He sat down in the council ring among the tents, and smiled, while the dragons stamped and shuffled outside the camp, and the wind whispered in the grass beyond, and the three moons were young.

1981

HIGHLINER

( New York City )

The city soared, a single spire aimed at the clouds, concave-curved from sprawling base to needle heights. It had gone through many phases in its long history. Wars had come and gone. Hammered into ruin, it rebuilt on that ruin, stubbornly rising as if up were the only direction it knew. How it had begun to build after that fashion no one remembered, only that it grew, and in the sun's old age, when the days of Earth turned strange, it grew into its last madness, becoming a windowed mountain, a tower, a latter-day Babel aimed at the sullen heavens. Its expanse at the base was enormous, and it crumbled continually under its own weight, but its growth outpaced that ruin, growing broader and broader below and more and more solid at its base and core, with walls crazily angled to absorb the stresses.

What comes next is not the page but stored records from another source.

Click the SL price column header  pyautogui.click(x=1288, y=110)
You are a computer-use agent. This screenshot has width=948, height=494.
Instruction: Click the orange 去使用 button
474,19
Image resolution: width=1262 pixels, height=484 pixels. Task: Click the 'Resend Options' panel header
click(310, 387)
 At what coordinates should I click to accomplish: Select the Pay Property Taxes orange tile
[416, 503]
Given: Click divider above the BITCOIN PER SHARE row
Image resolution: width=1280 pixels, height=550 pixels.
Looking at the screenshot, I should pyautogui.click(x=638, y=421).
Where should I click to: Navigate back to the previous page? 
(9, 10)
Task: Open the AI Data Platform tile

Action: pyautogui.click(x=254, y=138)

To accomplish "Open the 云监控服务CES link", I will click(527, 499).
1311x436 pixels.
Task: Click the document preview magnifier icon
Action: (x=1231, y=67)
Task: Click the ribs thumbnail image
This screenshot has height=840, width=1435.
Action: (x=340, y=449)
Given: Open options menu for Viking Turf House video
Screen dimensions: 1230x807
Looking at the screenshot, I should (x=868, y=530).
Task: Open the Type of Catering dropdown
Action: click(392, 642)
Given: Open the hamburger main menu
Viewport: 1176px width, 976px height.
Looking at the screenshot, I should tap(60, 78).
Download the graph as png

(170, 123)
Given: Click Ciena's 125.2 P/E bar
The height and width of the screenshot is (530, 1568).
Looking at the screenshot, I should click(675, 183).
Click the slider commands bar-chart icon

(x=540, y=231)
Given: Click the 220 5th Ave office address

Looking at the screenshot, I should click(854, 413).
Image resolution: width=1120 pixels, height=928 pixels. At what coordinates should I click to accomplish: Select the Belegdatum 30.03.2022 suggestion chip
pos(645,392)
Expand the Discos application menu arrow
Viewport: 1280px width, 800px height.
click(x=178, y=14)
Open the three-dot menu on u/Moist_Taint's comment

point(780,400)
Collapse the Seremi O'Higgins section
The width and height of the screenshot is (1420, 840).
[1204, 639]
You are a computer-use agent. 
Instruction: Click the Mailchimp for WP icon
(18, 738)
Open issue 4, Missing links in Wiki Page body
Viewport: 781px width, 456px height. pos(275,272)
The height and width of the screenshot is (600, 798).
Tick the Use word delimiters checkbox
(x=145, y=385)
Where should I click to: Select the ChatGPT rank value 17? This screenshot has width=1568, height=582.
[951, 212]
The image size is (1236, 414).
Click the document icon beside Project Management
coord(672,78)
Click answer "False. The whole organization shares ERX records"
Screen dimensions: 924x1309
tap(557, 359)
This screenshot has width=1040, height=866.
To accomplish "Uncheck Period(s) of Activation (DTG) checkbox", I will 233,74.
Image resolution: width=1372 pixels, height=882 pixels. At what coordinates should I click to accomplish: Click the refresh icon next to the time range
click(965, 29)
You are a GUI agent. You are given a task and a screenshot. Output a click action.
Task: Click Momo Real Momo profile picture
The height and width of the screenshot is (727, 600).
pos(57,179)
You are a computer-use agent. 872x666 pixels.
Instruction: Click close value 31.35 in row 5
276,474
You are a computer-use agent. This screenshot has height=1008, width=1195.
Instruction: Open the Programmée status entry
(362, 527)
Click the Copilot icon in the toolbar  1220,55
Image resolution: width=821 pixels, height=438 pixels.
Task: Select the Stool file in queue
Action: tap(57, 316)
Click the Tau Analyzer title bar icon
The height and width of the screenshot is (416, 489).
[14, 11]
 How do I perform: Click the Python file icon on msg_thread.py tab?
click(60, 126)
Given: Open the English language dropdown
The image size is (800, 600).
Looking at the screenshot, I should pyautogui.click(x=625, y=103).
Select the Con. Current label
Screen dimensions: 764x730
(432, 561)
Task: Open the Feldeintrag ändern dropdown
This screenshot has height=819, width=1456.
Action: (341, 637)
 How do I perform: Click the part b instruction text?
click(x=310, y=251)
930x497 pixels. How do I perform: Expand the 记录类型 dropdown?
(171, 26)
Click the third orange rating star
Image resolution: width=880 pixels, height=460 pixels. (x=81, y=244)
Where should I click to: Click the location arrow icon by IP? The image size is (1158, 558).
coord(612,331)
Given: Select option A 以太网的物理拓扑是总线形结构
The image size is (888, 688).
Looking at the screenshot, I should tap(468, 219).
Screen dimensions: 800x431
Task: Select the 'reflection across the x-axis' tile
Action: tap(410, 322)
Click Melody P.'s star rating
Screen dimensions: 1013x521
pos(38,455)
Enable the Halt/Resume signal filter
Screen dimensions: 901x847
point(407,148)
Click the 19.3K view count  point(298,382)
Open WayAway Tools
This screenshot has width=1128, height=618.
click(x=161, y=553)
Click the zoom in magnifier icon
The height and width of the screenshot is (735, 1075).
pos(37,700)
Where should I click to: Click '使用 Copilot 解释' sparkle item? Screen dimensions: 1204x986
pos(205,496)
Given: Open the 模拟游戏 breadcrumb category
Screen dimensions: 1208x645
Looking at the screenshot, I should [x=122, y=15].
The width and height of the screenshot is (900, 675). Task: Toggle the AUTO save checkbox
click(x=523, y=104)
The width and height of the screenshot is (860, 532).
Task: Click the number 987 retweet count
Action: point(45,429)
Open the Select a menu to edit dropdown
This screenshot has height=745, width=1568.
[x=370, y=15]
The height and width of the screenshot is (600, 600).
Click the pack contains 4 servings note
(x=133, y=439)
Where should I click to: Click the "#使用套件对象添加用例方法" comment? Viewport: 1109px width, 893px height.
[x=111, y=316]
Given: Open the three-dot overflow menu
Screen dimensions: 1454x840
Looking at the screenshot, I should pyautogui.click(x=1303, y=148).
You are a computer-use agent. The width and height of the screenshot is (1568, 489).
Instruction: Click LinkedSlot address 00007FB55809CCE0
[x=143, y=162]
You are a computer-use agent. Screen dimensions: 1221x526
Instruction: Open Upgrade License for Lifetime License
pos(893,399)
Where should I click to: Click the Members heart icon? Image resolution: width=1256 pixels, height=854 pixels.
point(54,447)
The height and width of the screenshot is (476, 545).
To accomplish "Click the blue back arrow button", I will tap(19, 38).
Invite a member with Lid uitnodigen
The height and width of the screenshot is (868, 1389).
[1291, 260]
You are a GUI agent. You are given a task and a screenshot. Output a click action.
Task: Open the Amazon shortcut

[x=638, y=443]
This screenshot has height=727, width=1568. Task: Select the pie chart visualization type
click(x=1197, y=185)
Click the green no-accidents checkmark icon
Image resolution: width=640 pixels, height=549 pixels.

Climate had changed many times over the course of its life. Ice came now and froze on its crest, and even in summers, evening mists iced on the windward side, crumbling it more; but still it grew, constantly webbed with scaffolding at one point or the other, even at the extreme heights; and the smaller towers of its suburbs followed its example, so that on its peripheries, bases touching and joining its base, strange concave cones lifted against the sky, a circle of spires around the greater and impossible spire of the City itself, on all sides but the sea. At night the City and its smaller companions gleamed with lighted windows, a spectacle the occupants of the outlying city-mountains could see from their uppermost windows, looking out with awe on the greatest and tallest structure man had ever built on Earth. . . or ever would. And from the much higher windows of the City itself, the occupants might look out on a perspective to take the senses away, towering over all the world. Even with windows tinted and shielded against the dying sun's radiations, the reflections off the surface of the land and the windows of other buildings flared and glared with disturbing brightness; and by night the cities rose like jeweled spires of the crown of the world, towering mounds which one day might be absorbed as their bases had already been.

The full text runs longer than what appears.